The European Union’s top court ruled last year that the law “introduced discriminatory and unjustified restrictions with regard to both the organisations … and the persons granting them such support” in breach of fundamental EU rights, including on protection of personal data and freedom of association.
The Commission, the EU’s executive, is now preparing to launch further legal proceedings against Hungary because it has failed since the ruling to change the 2017 law, the three officials said on condition of anonymity.
A decision by the Commission to trigger an “infringement procedure”, which is used against member states seen to be violating the bloc’s laws, was pending final approval on Wednesday, they said.
The Hungarian government and Hungary’s EU mission did not immediately reply to requests for comment.
Hungarian Prime Minister Viktor Orban has rejected EU criticism of the law, and of other legislation which the Commission says undercuts democratic standards.

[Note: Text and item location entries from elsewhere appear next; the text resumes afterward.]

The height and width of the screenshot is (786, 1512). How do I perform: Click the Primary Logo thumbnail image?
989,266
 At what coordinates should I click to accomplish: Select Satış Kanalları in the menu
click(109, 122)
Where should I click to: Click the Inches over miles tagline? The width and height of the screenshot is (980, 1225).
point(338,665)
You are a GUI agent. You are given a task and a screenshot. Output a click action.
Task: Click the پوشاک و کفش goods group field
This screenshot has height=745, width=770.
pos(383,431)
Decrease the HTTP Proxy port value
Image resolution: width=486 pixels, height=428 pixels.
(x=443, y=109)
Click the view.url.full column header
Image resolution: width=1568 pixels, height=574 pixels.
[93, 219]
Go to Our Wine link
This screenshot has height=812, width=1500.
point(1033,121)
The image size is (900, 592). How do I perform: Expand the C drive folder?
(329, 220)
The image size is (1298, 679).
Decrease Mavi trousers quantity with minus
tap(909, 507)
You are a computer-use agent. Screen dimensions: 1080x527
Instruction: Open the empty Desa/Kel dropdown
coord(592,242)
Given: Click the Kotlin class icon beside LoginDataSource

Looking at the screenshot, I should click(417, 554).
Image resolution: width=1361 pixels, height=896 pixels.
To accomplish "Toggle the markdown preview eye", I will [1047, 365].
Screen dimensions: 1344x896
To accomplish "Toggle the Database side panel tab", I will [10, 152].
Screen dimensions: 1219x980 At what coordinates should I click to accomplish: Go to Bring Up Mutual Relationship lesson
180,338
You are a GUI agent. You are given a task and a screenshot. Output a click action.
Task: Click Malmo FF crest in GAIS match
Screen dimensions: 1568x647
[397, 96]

If the decision is taken to launch an infringement procedure, Hungary will be sent a “letter of formal notice” and will have two months to respond.
If Hungary does not comply within this period, the Commission can demand that the Court of Justice of the European Union (CJEU) fine Budapest.
The EU has long accused Orban of failing to meet democratic standards on the freedom of courts, media, non-governmental organisations and academics, and of violating the law with his stance on migration.
Orban dismissed the criticism in an interview with Reuters last September, saying he was a “freedom fighter”.